- Material for the task
-*-*-
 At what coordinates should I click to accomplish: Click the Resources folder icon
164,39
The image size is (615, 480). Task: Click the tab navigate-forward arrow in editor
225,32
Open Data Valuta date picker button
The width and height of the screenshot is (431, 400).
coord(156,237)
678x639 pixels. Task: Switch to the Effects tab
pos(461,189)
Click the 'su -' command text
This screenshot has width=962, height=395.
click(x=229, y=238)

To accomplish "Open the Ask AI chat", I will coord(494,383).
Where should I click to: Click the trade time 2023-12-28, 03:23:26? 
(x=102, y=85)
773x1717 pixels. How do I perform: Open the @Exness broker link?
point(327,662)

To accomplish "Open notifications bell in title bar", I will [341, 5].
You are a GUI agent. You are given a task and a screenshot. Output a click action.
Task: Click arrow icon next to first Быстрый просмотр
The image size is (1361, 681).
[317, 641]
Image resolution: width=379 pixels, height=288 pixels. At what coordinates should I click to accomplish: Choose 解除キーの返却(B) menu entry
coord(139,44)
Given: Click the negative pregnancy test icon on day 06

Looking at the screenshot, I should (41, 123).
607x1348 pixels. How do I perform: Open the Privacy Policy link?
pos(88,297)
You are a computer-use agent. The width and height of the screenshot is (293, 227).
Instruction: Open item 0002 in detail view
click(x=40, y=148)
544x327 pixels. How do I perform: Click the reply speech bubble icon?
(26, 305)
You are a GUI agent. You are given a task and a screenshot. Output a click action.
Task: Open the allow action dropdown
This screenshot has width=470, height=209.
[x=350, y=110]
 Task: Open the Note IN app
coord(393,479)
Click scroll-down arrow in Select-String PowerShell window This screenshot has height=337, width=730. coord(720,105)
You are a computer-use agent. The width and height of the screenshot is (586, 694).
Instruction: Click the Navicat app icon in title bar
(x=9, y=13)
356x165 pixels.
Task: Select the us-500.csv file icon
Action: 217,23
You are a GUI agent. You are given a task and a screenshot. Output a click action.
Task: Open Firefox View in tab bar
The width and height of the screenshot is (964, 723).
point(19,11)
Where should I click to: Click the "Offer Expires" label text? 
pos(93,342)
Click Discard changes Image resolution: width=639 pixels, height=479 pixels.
-*-*-
- Problem to solve
Write out the material again, exactly as shown above.

- Expected answer
 At what coordinates should I click to accomplish: Click the Resources folder icon
164,39
The image size is (615, 480). Task: Click the tab navigate-forward arrow in editor
225,32
Open Data Valuta date picker button
The width and height of the screenshot is (431, 400).
coord(156,237)
678x639 pixels. Task: Switch to the Effects tab
pos(461,189)
Click the 'su -' command text
This screenshot has width=962, height=395.
click(x=229, y=238)

To accomplish "Open the Ask AI chat", I will coord(494,383).
Where should I click to: Click the trade time 2023-12-28, 03:23:26? 
(x=102, y=85)
773x1717 pixels. How do I perform: Open the @Exness broker link?
point(327,662)

To accomplish "Open notifications bell in title bar", I will [341, 5].
You are a GUI agent. You are given a task and a screenshot. Output a click action.
Task: Click arrow icon next to first Быстрый просмотр
The image size is (1361, 681).
[317, 641]
Image resolution: width=379 pixels, height=288 pixels. At what coordinates should I click to accomplish: Choose 解除キーの返却(B) menu entry
coord(139,44)
Given: Click the negative pregnancy test icon on day 06

Looking at the screenshot, I should (41, 123).
607x1348 pixels. How do I perform: Open the Privacy Policy link?
pos(88,297)
You are a computer-use agent. The width and height of the screenshot is (293, 227).
Instruction: Open item 0002 in detail view
click(x=40, y=148)
544x327 pixels. How do I perform: Click the reply speech bubble icon?
(26, 305)
You are a GUI agent. You are given a task and a screenshot. Output a click action.
Task: Open the allow action dropdown
This screenshot has width=470, height=209.
[x=350, y=110]
 Task: Open the Note IN app
coord(393,479)
Click scroll-down arrow in Select-String PowerShell window This screenshot has height=337, width=730. coord(720,105)
You are a computer-use agent. The width and height of the screenshot is (586, 694).
Instruction: Click the Navicat app icon in title bar
(x=9, y=13)
356x165 pixels.
Task: Select the us-500.csv file icon
Action: 217,23
You are a GUI agent. You are given a task and a screenshot. Output a click action.
Task: Open Firefox View in tab bar
The width and height of the screenshot is (964, 723).
point(19,11)
Where should I click to: Click the "Offer Expires" label text? 
pos(93,342)
Click Discard changes Image resolution: width=639 pixels, height=479 pixels.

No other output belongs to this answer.